During the GESC-451 field studies trip we visited 5 different national parks. These Included Waterton Lakes National Park, Glacier National Park, Kootenay National Park, Banff National Park and Jasper National Park. We flew from Toronto and landed Calgary (Labeled 1). From Calgary we drove to Waterton Lakes National Park (labeled 2). In Waterton Lakes we went on one long hike to lower and upper Rowe lakes. On the hike we got the opportunity to see a healthy forest and a forest that had been burnt in a fire. After spending three days in Waterton, we drove to Glacier National Park. Here we spent three days at the Glacier Institute (labeled 3). In Glacier National Park we saw five different fire sites. We also went on three different hikes in the national park. Once again, these hikes provided us the chance to see what an old healthy forest looks like. From here we spent an entire day driving from Glacier National Park to Kananaskis (labeled 4). On the drive from Glacier we saw four more fire sites. From Kananaskis we took a day trip to Athabasca Glacier. On the way to Athabasca we saw a fire site at the Saskatchewan river crossing and plenty of smoke due to an ongoing fire in Jasper National Park. We spent four days in Kananaskis before the final day which was spent flying back to Waterloo from Calgary (labeled 1).

Photos of the places we visited (all photos were taken by me)


Background

Wildfires have a huge impact on the environment and people. Due to climate change, the annual number of fires, fire size, annual area burned, and fire season length have all increased in recent decades. In the Rockies, the annual average temperature has risen by 2 degrees since the 1950s (Parker, 2017). The weather has also become more variable (Parker, 2017). This will lead to an increased frequency of droughts creating ideal conditions for wildfires (Halabut & Birchall, 2022). Not only is fire activity increasing but the boreal and mid latitude forests are most at risk (Ellis et al., 2022). Some areas such as the forest surrounding the Avalanche trail in Glacier National Park are highly at risk of a fire. This is an old growth forest and if it were to burn, it's likely that the species of trees living there will never return as a result of climate change. This means that fires have the power to permanently change ecosystems. Under normal circumstances, wildfires are an important part of a healthy ecosystem (Tepley et al., 2022). Increased wildfire activity is changing this.
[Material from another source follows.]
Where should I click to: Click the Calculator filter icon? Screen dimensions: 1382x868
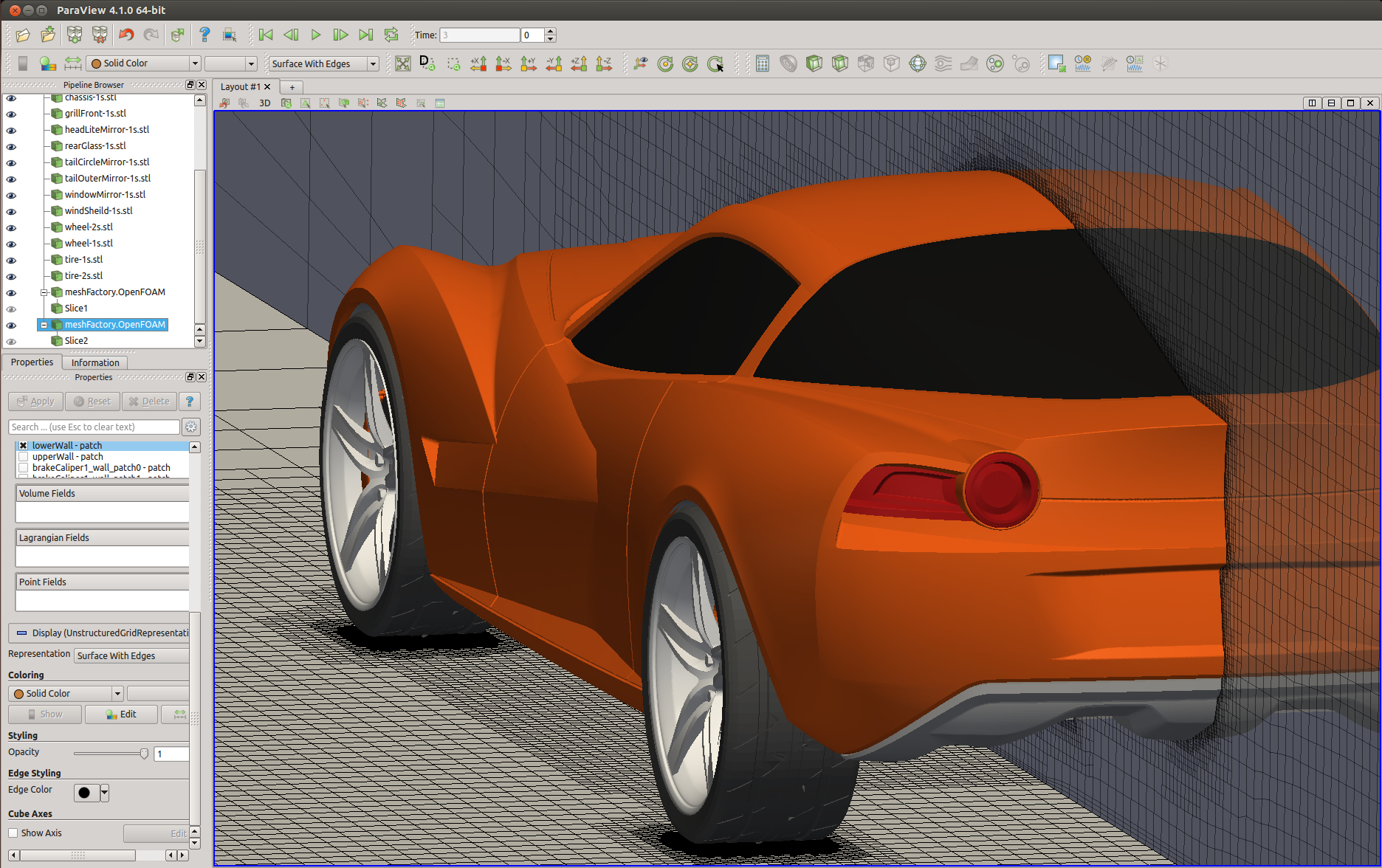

The Indigenous People recognized thousands of years ago that wildfires are important to a healthy ecosystem. They used this knowledge to their advantage by practicing "cultural burning". This refers to the intentional ignition of smaller controlled fires to promote ecological activity (Indigenous Fire Practices Shape Our Land - Fire (U.S. National Park Service), n.d.). This brought improved health to the vegetation and animals resulting in a healthy ecosystem. It meant that the indigenous would be provided with food and clothing. While staying at the Glacier Institute we were taught about the Blackfeet people and how they practiced cultural burning in Glacier National Park. During the 20th century it was believed that suppression was the best form of wildfire management. During this time the cultural burning was not accepted. Views about cultural burning have changed in recent decades due advancements in land management practices. Cultural burns are also known as prescribed burns by the western science perspective. Wildfires are so important to a healthy ecosystem that tree species such as Jack Pine and Lodge Pole Pine rely on the heat from fires to open their cones and release the seeds. Lodge Pole pine have also become resistant to fires by growing thick corky bark and dropping their branches to prevent fires from climbing up the tree and burning the top.

Each of the graphs below show how temperatures have changed in each of the places we visited. The graphs are showing a general trend of increased temperatures since the early 20th century. It seems that the summer months have experienced the most warming. As mentioned above, the increase in temperature has resulted in increased wildfire activity. This will continue as global warming continues to worsen.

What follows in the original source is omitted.